What is needed:
Please output only the lines that run from the line containing "Screen dimensions: 1000x583" through the end of the material below, exactly.

**********

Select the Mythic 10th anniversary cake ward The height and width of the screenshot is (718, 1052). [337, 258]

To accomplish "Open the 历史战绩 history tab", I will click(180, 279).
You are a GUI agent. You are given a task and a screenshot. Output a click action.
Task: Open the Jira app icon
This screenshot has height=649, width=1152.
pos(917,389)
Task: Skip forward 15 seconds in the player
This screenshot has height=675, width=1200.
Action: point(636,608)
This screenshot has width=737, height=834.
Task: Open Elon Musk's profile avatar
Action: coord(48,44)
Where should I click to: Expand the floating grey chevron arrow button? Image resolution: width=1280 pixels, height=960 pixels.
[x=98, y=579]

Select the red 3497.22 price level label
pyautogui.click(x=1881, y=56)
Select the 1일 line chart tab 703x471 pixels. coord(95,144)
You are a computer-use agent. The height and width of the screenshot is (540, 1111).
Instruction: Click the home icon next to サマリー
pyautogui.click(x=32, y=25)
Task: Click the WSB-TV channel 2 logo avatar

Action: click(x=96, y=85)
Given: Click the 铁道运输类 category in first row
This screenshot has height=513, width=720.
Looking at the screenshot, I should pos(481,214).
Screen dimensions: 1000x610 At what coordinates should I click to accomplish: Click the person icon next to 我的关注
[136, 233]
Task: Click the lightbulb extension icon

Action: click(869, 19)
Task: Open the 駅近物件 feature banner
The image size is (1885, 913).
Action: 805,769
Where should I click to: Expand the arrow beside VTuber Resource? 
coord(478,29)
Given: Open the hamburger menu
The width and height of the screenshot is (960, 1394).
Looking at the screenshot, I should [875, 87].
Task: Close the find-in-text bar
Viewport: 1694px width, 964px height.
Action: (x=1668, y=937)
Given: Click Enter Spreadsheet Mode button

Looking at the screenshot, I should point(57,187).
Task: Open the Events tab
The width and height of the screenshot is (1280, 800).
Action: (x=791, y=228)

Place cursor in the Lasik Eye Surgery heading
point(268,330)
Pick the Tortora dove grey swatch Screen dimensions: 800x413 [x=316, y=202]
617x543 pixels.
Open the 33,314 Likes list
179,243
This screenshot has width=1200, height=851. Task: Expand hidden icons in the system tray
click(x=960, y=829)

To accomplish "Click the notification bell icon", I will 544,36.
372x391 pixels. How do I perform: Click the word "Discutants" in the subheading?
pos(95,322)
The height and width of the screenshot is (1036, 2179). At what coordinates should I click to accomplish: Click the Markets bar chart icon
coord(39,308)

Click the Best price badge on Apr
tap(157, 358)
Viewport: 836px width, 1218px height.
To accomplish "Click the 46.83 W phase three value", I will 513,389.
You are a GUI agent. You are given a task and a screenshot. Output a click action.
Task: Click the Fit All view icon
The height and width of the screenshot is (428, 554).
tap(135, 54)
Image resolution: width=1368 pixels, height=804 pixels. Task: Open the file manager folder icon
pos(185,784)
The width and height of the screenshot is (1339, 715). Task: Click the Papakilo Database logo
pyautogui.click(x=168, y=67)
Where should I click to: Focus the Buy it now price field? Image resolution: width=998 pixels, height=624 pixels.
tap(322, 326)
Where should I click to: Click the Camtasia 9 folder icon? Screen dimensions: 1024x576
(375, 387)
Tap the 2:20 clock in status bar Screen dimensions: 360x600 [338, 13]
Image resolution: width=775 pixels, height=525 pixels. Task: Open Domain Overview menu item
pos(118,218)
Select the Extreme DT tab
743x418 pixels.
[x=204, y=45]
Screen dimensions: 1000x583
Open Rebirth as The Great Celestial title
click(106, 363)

**********

Solution to this exercise:
Screen dimensions: 1000x583
Open Rebirth as The Great Celestial title
click(106, 363)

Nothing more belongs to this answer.